*BRANO CITATO*:

T.O.M.: Mi sembra di averti chiesto più o meno tutto. Grazie mille per questa lunga chiacchierata. Quando ci risentiamo? Intendo dire, hai qualcosa in cantiere di cui possiamo già dare un’anticipazione?

L.P.: Per quanto mi riguarda, ho tante cose in cantiere ma sinceramente, non so dove mi porterà il destino. Mi lascerò trasportare dalle sue spire, cullato dalle sue ipnotiche onde, dove l’orizzonte, resterà sempre una meta lontana e forse irraggiungibile (che poeta, vero? AHAHAH!). Scherzi a parte, credo di aver ancora tanto da raccontare e mi rendo conto che a volte, una storia si auto-costruisce semplicemente con la volontà di creare un effetto, di provare una nuova lente o macchina da presa e ovviamente, suggestionato da eventi o letture nel corso del tempo. Chissà quale nuova suggestione riuscirà a incuriosirmi e a riaccendere la scintilla per un nuovo corto… Va beh, vi saluto tutti caramente e vi lascio con un doveroso… Stay Tuned!

*CONSEGNA*: Ricopia per intero il brano dell'intervista riportato sopra, senza alcuna modifica.

*VOCI ELENCATE*:
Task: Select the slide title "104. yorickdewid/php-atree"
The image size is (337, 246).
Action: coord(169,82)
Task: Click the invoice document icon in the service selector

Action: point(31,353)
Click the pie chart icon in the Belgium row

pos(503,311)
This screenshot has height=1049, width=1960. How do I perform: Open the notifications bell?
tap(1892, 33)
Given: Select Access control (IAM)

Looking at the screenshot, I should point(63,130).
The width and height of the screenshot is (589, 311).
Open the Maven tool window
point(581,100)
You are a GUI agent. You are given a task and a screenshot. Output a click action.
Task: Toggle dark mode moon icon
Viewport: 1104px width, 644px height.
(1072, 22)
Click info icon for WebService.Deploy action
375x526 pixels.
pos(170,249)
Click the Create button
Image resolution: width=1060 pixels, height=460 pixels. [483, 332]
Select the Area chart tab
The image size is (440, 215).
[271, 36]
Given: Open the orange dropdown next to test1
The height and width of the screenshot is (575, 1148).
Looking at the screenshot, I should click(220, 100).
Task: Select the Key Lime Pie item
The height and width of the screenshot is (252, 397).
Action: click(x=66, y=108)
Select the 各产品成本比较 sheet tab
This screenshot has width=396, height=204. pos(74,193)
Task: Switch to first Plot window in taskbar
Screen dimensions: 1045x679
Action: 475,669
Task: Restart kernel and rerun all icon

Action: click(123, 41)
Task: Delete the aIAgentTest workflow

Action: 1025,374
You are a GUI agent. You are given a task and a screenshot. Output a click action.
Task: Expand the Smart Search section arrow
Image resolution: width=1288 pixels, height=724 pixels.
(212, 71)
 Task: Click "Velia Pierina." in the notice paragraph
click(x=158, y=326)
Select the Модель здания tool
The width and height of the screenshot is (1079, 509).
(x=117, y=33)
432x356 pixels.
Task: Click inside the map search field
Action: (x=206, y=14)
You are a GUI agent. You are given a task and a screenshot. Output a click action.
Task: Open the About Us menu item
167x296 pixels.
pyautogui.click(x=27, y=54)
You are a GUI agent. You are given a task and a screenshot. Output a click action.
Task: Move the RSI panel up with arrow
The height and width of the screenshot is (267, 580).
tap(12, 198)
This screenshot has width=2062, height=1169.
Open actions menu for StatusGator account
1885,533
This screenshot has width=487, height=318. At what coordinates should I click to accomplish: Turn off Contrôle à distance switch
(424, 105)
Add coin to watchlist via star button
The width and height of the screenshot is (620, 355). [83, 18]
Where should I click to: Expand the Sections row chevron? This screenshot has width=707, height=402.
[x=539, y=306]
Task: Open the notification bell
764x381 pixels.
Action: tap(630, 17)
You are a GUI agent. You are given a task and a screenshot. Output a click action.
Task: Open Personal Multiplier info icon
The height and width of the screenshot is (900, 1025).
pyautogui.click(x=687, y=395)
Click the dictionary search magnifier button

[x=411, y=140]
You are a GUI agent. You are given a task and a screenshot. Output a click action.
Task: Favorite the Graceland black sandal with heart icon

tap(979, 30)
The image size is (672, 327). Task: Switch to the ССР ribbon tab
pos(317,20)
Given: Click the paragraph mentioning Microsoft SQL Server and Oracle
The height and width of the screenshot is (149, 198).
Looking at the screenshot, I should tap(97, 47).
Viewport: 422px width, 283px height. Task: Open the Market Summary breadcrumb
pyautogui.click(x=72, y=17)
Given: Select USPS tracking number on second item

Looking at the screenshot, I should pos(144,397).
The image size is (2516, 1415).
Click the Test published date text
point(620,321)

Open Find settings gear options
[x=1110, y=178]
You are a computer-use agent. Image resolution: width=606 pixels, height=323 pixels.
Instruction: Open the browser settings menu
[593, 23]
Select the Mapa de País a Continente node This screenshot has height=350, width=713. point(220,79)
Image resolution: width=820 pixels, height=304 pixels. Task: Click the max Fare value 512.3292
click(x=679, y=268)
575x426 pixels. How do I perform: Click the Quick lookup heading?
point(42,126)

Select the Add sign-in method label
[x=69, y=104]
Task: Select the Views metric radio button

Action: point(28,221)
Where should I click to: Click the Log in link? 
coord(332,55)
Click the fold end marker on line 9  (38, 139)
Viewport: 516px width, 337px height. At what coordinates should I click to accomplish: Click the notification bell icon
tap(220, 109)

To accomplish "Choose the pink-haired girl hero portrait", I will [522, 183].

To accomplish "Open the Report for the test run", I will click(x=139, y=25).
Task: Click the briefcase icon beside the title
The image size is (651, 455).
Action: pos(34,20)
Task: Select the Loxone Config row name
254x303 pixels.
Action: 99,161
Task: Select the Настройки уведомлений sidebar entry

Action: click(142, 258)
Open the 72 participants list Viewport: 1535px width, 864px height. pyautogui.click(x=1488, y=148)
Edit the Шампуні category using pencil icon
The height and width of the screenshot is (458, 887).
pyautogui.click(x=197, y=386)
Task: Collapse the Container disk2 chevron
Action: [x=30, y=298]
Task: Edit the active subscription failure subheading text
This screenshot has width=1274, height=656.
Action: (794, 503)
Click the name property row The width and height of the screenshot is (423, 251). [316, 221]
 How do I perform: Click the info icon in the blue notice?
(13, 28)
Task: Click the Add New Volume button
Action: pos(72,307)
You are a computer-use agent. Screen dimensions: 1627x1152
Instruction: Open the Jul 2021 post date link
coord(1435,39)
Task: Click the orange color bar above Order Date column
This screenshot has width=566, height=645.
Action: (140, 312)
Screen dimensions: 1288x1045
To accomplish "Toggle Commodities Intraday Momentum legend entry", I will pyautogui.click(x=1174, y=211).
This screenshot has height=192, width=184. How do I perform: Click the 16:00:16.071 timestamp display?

*RISPOSTA*:
T.O.M.: Mi sembra di averti chiesto più o meno tutto. Grazie mille per questa lunga chiacchierata. Quando ci risentiamo? Intendo dire, hai qualcosa in cantiere di cui possiamo già dare un’anticipazione?

L.P.: Per quanto mi riguarda, ho tante cose in cantiere ma sinceramente, non so dove mi porterà il destino. Mi lascerò trasportare dalle sue spire, cullato dalle sue ipnotiche onde, dove l’orizzonte, resterà sempre una meta lontana e forse irraggiungibile (che poeta, vero? AHAHAH!). Scherzi a parte, credo di aver ancora tanto da raccontare e mi rendo conto che a volte, una storia si auto-costruisce semplicemente con la volontà di creare un effetto, di provare una nuova lente o macchina da presa e ovviamente, suggestionato da eventi o letture nel corso del tempo. Chissà quale nuova suggestione riuscirà a incuriosirmi e a riaccendere la scintilla per un nuovo corto… Va beh, vi saluto tutti caramente e vi lascio con un doveroso… Stay Tuned!